* **Text excerpt**:
***

Number one is that you yourself admit that we can’t deploy anywhere near the troops required.
Number two is that you yourself admit it will take up to 10 years to do this.
U.S. public opinion does not support this war and that number will only get worse.
The U.S. economy can not afford this war and that number will only get worse.
Afghanistan is our Vietnam and now is the time to do what JFK, LBJ, and McNamara should have done- leave before we have to do it off rooftops.
http://www.youtube.com/watch?v=Mo-ddYhXAZc
This is not agreed upon. One could argue it’s Islam, or it’s the influx of oil money into un-industrialized societies with a supremacist religion in the background, and there are those who see it as part of the plan for the End Times. And so on.
Your plan, to blunt the point of the enemy spear, does not relate to the root causes, but sounds practical to me.

***

* **Your instructions**: Please continue the comments on the Afghanistan war above, starting right after their last sentence.

***

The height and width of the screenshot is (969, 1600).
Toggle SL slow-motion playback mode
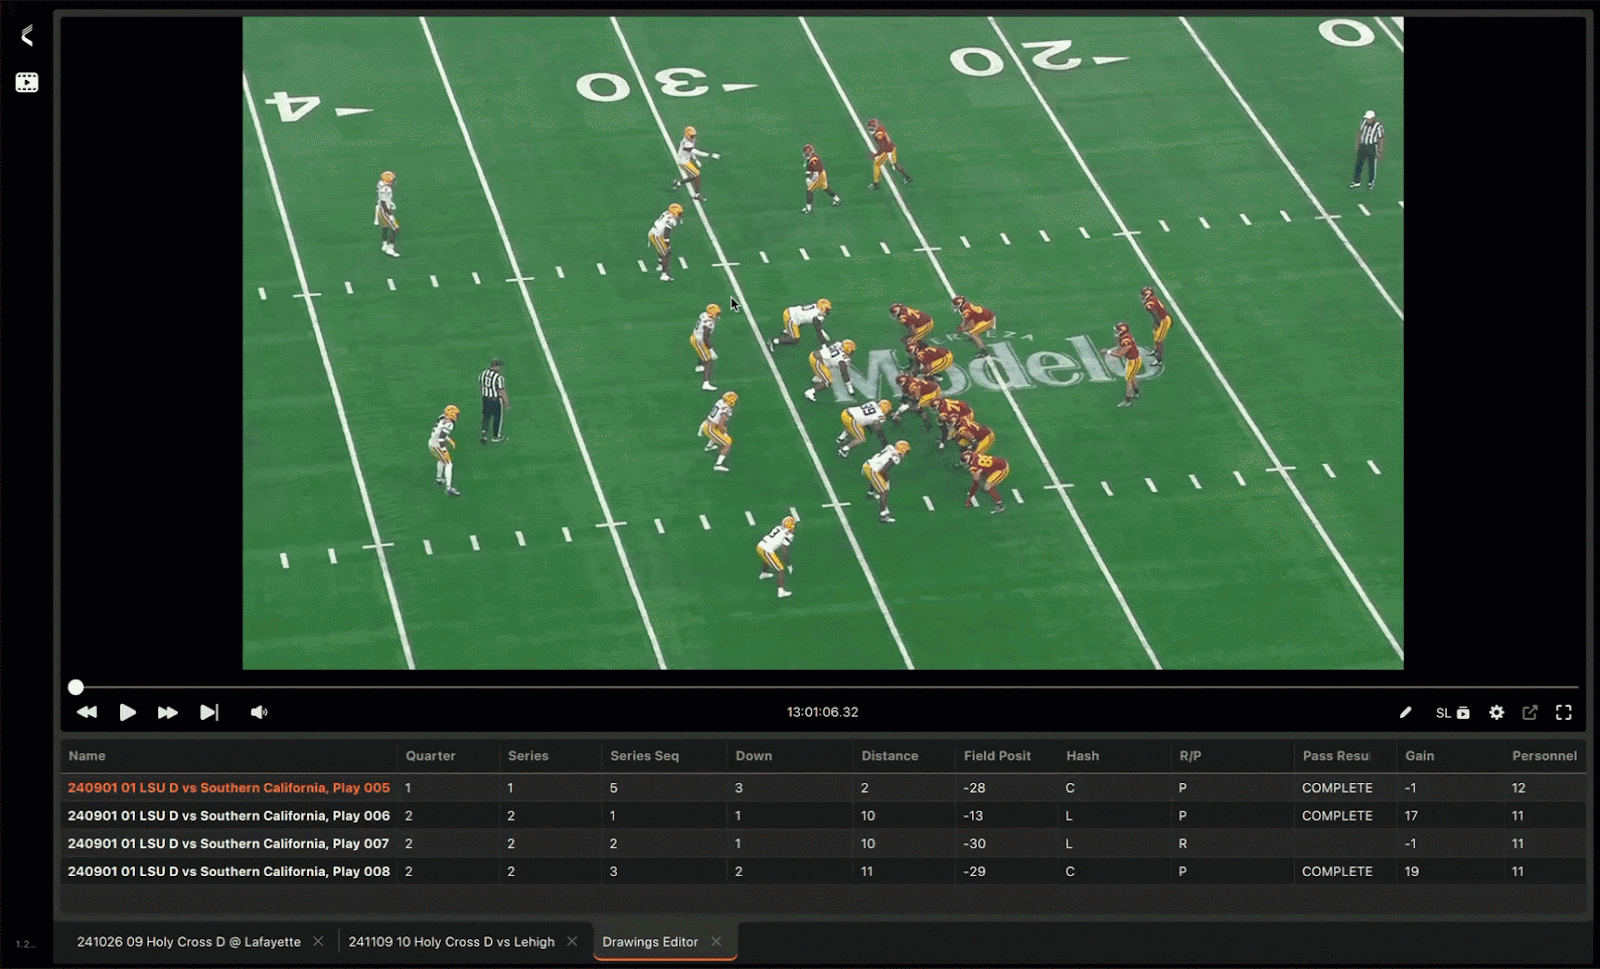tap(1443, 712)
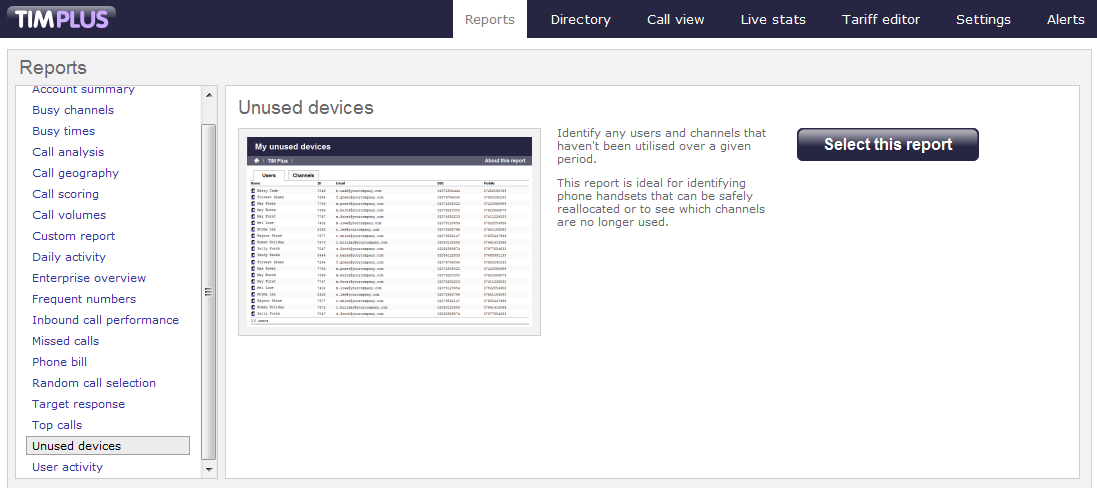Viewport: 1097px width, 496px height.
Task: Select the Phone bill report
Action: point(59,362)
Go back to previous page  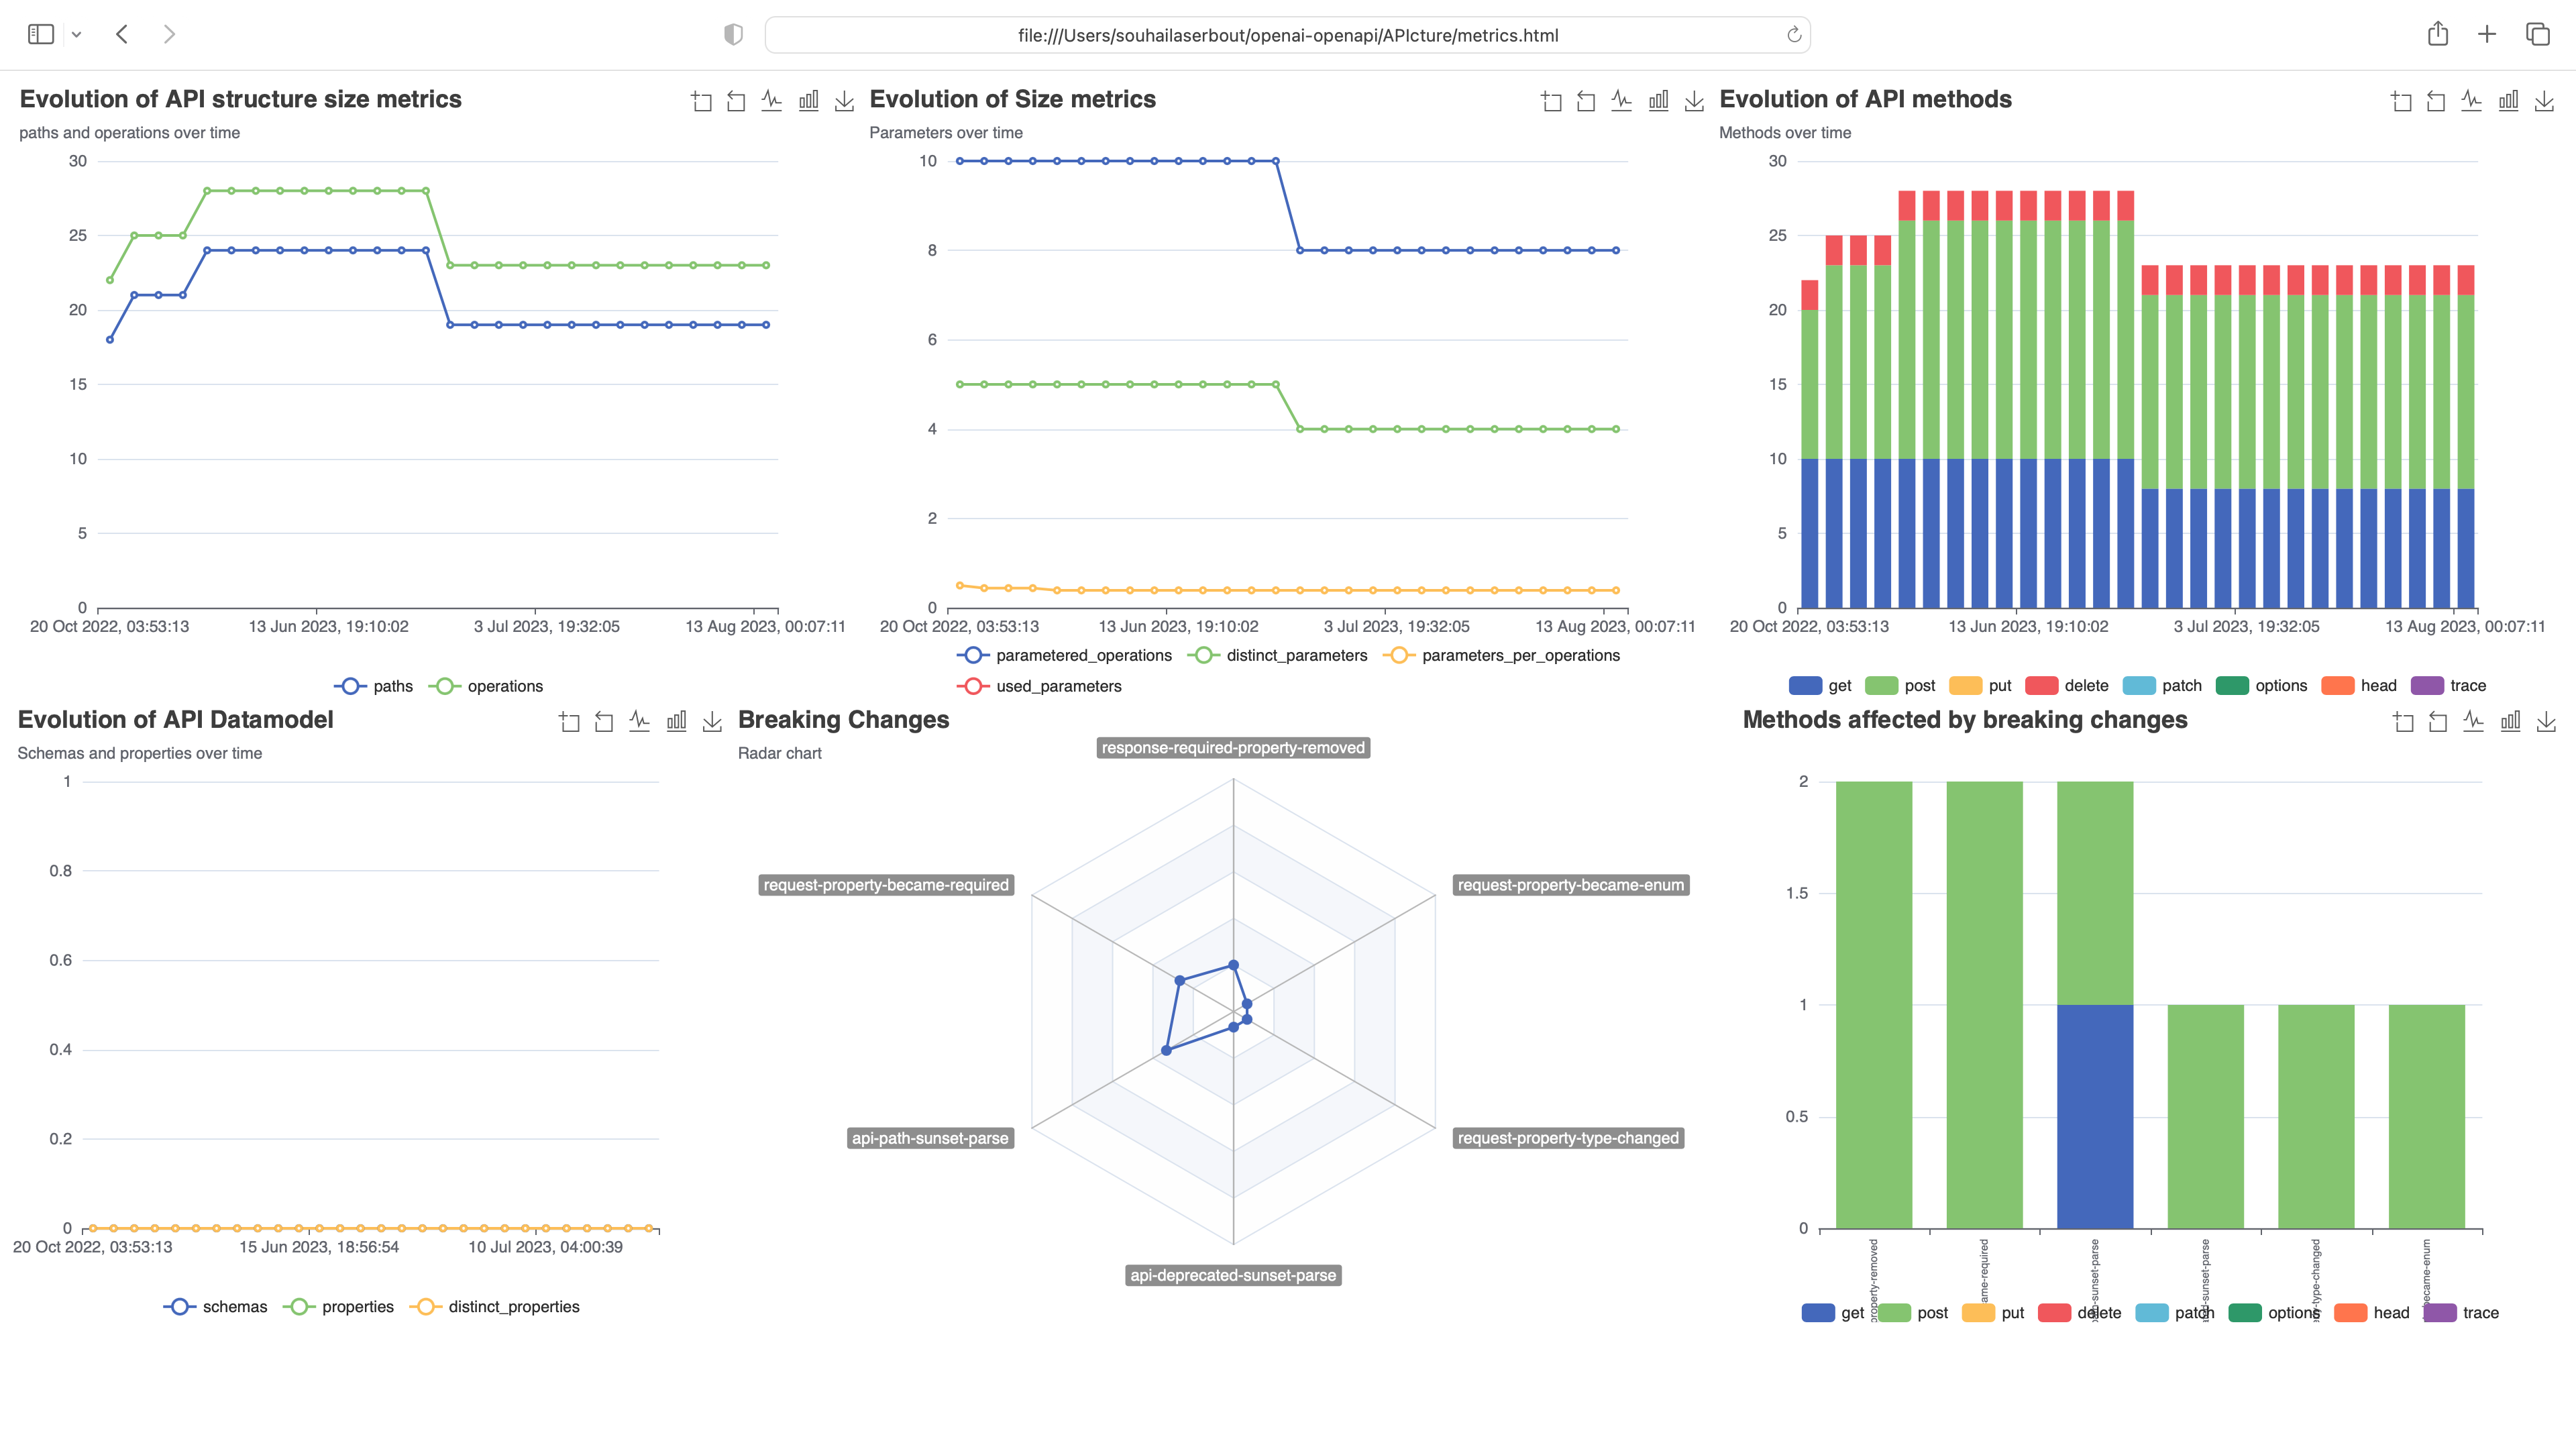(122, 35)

***

* **Expected answer**:
Spencer, I don’t think you and Holy Joe are in the same corner. Joe wants forever-war, or at least his defense contractor and hardline national security donors do. Should RGJoe come around to your view (but he never will) the money boyz will have to find another front man for their forever-war. The nuance of your presentation isn’t just hard for Joe; it’s impossible, because you foresee an end to the war he can’t see an end to, because he is paid not to.
I agree completely.
Thank you Teddy.
This is not an as easily interactive a format as I am used to, but I do appreciate your response.
And some people think it is a conspiracy by the NWO/Jewish bankers/lizard people, but whether it is blaming the Muzzies or ranting about the End Times or whatever, not every stupid idea deserves a mention, okay?